What needs to be done -
Repeat the data exactly, so that every line matches the original.

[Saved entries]
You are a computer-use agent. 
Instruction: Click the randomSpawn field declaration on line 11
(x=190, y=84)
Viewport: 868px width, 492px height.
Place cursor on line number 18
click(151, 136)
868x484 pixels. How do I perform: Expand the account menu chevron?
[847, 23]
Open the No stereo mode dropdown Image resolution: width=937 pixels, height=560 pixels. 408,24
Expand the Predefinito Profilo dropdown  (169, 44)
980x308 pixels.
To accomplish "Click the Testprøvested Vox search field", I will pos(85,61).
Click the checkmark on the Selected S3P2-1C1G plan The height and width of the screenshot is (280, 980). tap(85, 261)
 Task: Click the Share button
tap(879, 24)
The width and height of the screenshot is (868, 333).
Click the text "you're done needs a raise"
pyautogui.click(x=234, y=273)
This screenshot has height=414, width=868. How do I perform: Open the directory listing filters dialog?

Result for this exercise -
You are a computer-use agent. 
Instruction: Click the randomSpawn field declaration on line 11
(x=190, y=84)
Viewport: 868px width, 492px height.
Place cursor on line number 18
click(151, 136)
868x484 pixels. How do I perform: Expand the account menu chevron?
[847, 23]
Open the No stereo mode dropdown Image resolution: width=937 pixels, height=560 pixels. 408,24
Expand the Predefinito Profilo dropdown  (169, 44)
980x308 pixels.
To accomplish "Click the Testprøvested Vox search field", I will pos(85,61).
Click the checkmark on the Selected S3P2-1C1G plan The height and width of the screenshot is (280, 980). tap(85, 261)
 Task: Click the Share button
tap(879, 24)
The width and height of the screenshot is (868, 333).
Click the text "you're done needs a raise"
pyautogui.click(x=234, y=273)
This screenshot has height=414, width=868. How do I perform: Open the directory listing filters dialog?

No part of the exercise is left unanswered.